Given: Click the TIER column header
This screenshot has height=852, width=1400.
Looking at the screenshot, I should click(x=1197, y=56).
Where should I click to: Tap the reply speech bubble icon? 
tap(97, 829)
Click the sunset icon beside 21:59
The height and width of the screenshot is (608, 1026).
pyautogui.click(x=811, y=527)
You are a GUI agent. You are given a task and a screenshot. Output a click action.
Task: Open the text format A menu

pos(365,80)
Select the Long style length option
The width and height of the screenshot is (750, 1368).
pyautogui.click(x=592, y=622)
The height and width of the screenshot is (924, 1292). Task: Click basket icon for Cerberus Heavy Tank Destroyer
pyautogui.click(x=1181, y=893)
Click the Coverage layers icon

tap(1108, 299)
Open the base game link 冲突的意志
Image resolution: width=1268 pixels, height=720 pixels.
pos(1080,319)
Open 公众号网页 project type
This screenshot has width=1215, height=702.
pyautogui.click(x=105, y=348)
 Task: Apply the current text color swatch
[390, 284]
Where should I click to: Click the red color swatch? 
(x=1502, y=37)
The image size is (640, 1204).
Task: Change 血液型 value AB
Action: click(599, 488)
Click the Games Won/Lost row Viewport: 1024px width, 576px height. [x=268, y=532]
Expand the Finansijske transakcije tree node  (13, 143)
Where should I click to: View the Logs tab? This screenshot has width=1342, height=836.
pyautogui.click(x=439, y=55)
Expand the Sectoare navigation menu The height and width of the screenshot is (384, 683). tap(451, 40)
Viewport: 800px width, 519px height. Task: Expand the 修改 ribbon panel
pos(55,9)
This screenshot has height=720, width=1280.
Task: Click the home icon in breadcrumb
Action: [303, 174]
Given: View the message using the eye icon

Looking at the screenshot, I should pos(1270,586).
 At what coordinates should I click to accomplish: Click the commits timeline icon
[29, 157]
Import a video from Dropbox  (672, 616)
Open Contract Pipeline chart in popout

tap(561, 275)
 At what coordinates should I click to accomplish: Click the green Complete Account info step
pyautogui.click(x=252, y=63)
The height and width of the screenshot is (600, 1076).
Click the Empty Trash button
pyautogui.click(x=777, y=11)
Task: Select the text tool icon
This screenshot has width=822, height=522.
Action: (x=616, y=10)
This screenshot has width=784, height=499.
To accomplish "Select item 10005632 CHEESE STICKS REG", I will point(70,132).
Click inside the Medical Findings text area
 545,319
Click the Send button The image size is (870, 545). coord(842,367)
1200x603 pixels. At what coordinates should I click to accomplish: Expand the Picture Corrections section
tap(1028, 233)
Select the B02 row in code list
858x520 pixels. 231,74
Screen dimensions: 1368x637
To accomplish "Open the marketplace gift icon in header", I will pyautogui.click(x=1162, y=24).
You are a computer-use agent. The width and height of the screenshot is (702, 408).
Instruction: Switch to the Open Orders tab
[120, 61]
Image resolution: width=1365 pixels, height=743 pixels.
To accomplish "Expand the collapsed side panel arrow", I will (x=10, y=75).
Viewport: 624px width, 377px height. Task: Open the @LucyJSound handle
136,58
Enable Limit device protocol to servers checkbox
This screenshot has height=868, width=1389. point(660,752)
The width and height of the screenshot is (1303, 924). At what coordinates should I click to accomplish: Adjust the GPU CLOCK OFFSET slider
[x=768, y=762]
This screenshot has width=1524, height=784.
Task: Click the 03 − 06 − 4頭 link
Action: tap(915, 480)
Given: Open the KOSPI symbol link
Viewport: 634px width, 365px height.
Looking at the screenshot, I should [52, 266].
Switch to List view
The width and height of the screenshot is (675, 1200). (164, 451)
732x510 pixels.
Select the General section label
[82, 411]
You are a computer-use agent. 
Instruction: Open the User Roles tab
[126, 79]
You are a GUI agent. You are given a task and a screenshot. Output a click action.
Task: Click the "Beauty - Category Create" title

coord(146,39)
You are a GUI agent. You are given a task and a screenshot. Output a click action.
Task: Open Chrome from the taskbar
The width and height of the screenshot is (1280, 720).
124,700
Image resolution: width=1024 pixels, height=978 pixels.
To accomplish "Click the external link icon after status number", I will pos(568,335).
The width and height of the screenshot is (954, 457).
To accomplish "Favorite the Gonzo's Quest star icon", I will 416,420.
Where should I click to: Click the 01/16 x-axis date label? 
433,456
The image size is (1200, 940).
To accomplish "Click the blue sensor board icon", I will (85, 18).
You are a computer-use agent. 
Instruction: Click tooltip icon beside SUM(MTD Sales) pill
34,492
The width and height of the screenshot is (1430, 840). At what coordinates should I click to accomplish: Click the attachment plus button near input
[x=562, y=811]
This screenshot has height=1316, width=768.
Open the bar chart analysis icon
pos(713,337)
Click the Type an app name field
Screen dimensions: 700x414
▬▬▬
Problem requirements:
Could every entry above be printed again, word for word?

Solution to the problem:
Given: Click the TIER column header
This screenshot has height=852, width=1400.
Looking at the screenshot, I should click(x=1197, y=56).
Where should I click to: Tap the reply speech bubble icon? 
tap(97, 829)
Click the sunset icon beside 21:59
The height and width of the screenshot is (608, 1026).
pyautogui.click(x=811, y=527)
You are a GUI agent. You are given a task and a screenshot. Output a click action.
Task: Open the text format A menu

pos(365,80)
Select the Long style length option
The width and height of the screenshot is (750, 1368).
pyautogui.click(x=592, y=622)
The height and width of the screenshot is (924, 1292). Task: Click basket icon for Cerberus Heavy Tank Destroyer
pyautogui.click(x=1181, y=893)
Click the Coverage layers icon

tap(1108, 299)
Open the base game link 冲突的意志
Image resolution: width=1268 pixels, height=720 pixels.
pos(1080,319)
Open 公众号网页 project type
This screenshot has width=1215, height=702.
pyautogui.click(x=105, y=348)
 Task: Apply the current text color swatch
[390, 284]
Where should I click to: Click the red color swatch? 
(x=1502, y=37)
The image size is (640, 1204).
Task: Change 血液型 value AB
Action: click(599, 488)
Click the Games Won/Lost row Viewport: 1024px width, 576px height. [x=268, y=532]
Expand the Finansijske transakcije tree node  (13, 143)
Where should I click to: View the Logs tab? This screenshot has width=1342, height=836.
pyautogui.click(x=439, y=55)
Expand the Sectoare navigation menu The height and width of the screenshot is (384, 683). tap(451, 40)
Viewport: 800px width, 519px height. Task: Expand the 修改 ribbon panel
pos(55,9)
This screenshot has height=720, width=1280.
Task: Click the home icon in breadcrumb
Action: [303, 174]
Given: View the message using the eye icon

Looking at the screenshot, I should pos(1270,586).
 At what coordinates should I click to accomplish: Click the commits timeline icon
[29, 157]
Import a video from Dropbox  (672, 616)
Open Contract Pipeline chart in popout

tap(561, 275)
 At what coordinates should I click to accomplish: Click the green Complete Account info step
pyautogui.click(x=252, y=63)
The height and width of the screenshot is (600, 1076).
Click the Empty Trash button
pyautogui.click(x=777, y=11)
Task: Select the text tool icon
This screenshot has width=822, height=522.
Action: (x=616, y=10)
This screenshot has width=784, height=499.
To accomplish "Select item 10005632 CHEESE STICKS REG", I will point(70,132).
Click inside the Medical Findings text area
 545,319
Click the Send button The image size is (870, 545). coord(842,367)
1200x603 pixels. At what coordinates should I click to accomplish: Expand the Picture Corrections section
tap(1028, 233)
Select the B02 row in code list
858x520 pixels. 231,74
Screen dimensions: 1368x637
To accomplish "Open the marketplace gift icon in header", I will pyautogui.click(x=1162, y=24).
You are a computer-use agent. The width and height of the screenshot is (702, 408).
Instruction: Switch to the Open Orders tab
[120, 61]
Image resolution: width=1365 pixels, height=743 pixels.
To accomplish "Expand the collapsed side panel arrow", I will (x=10, y=75).
Viewport: 624px width, 377px height. Task: Open the @LucyJSound handle
136,58
Enable Limit device protocol to servers checkbox
This screenshot has height=868, width=1389. point(660,752)
The width and height of the screenshot is (1303, 924). At what coordinates should I click to accomplish: Adjust the GPU CLOCK OFFSET slider
[x=768, y=762]
This screenshot has width=1524, height=784.
Task: Click the 03 − 06 − 4頭 link
Action: tap(915, 480)
Given: Open the KOSPI symbol link
Viewport: 634px width, 365px height.
Looking at the screenshot, I should [52, 266].
Switch to List view
The width and height of the screenshot is (675, 1200). (164, 451)
732x510 pixels.
Select the General section label
[82, 411]
You are a computer-use agent. 
Instruction: Open the User Roles tab
[126, 79]
You are a GUI agent. You are given a task and a screenshot. Output a click action.
Task: Click the "Beauty - Category Create" title

coord(146,39)
You are a GUI agent. You are given a task and a screenshot. Output a click action.
Task: Open Chrome from the taskbar
The width and height of the screenshot is (1280, 720).
124,700
Image resolution: width=1024 pixels, height=978 pixels.
To accomplish "Click the external link icon after status number", I will pos(568,335).
The width and height of the screenshot is (954, 457).
To accomplish "Favorite the Gonzo's Quest star icon", I will 416,420.
Where should I click to: Click the 01/16 x-axis date label? 
433,456
The image size is (1200, 940).
To accomplish "Click the blue sensor board icon", I will (85, 18).
You are a computer-use agent. 
Instruction: Click tooltip icon beside SUM(MTD Sales) pill
34,492
The width and height of the screenshot is (1430, 840). At what coordinates should I click to accomplish: Click the attachment plus button near input
[x=562, y=811]
This screenshot has height=1316, width=768.
Open the bar chart analysis icon
pos(713,337)
Click the Type an app name field
Screen dimensions: 700x414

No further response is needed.